La rivalutazione automatica dei trattamenti previdenziali, in calendario ogni anno a gennaio, è una delle prime spine con cui dovrà fare i conti il governo che si formerà dopo la tornata elettorale del 25 settembre.
Anche perchè già nelle scorse settimane le prime stime sull’effetto del caro vita sulle uscite previdenziali hanno destato più di una preoccupazione tra i tecnici della Ragioneria generale dello Stato e dell’Inps. La ricaduta sulla spesa pensionistica di un’inflazione sopra l’8% sarebbe non inferiore ai 2+5 miliardi. Con la conseguenza di ipotecare almeno 8-10 miliardi della legge di bilancio per il 2023. Che si andranno ad aggiungere ai maggiori costi già previsti a legislazione vigente (assorbiti nelle previsioni del Def di aprile) e alla mini-dote, a carico del bilancio 2022, stanziata dal governo con il decreto Aiuti bis per garantire a ottobre un primo anticipo del 2% delle rivalutazioni dei trattamenti per la sola platea sotto i 35 mila euro di reddito annuo.

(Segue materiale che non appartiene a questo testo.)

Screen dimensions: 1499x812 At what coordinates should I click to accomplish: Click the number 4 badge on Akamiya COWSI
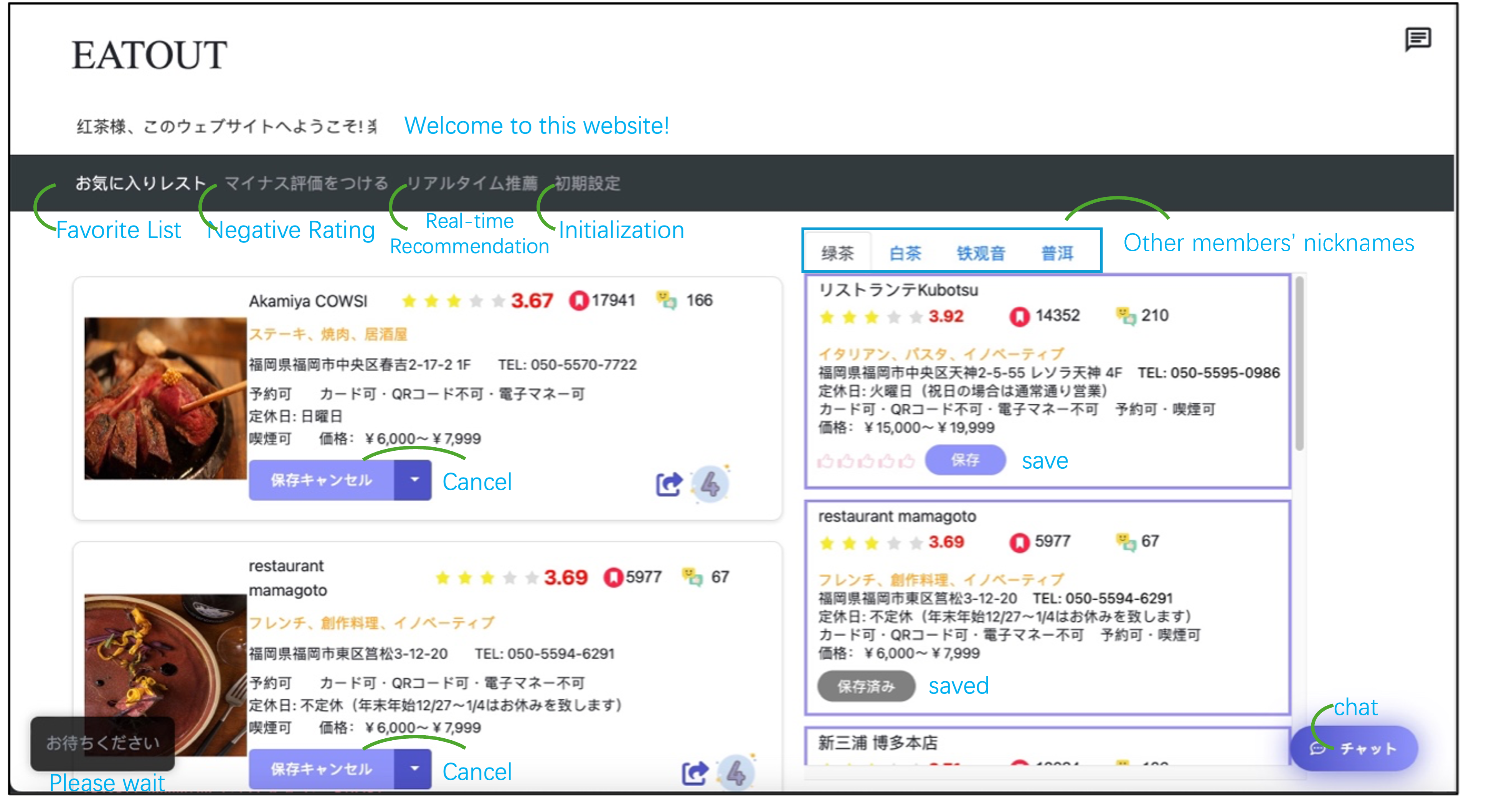coord(710,484)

Già a fine luglio la Ragioneria aveva indicato, nel consueto aggiornamento delle tendenze di medio-lungo periodo del sistema pensionistico, in un +0,7% del Pil l’incremento della spesa previdenziale per il prossimo biennio sotto la spinta del caro vita. E i tecnici di via XX Settembre avevano anche fatto notare che le ricadute di questa impennata dell’inflazione sarebbero state riassorbite nell’arco di un ventennio producendo una crescita del “oneri” in media dell 0,4% del Pil appunto nel periodo compreso tra il 2022 e il 2045. Uno scenario che per effetto della frenata dell’economia atteso nei prossimi mesi potrebbe ulteriormente peggiorare. Nel quadro tendenziale della Nota di aggiornamento al Def che si accinge a presentare il governo Draghi (si veda l’articolo qui sopra) potrebbe essere ritoccata al rialzo la previsione sulla crescita della spesa pensionistica il prossimo anno. Che, nelle ultime proiezioni della Ragioneria, viene data al al 16,2% del Pil: 0,5 punti in percentuali in più del 15,7% indicato per il 2022.
Con questa prospettiva per le forze politiche che usciranno vittoriose dall’appuntamento elettorale del 25 settembre non sarà facile mantenere i numerosi impegni presi in campagna elettorale: dal superamento della legge Fornero con Quota 41 promesso dalla Lega e dalla 14esima rafforzata del Pd, fino allo stop del meccanismo automatico di adeguamento delle pensioni all’aspettativa di vita proposto da Fdi.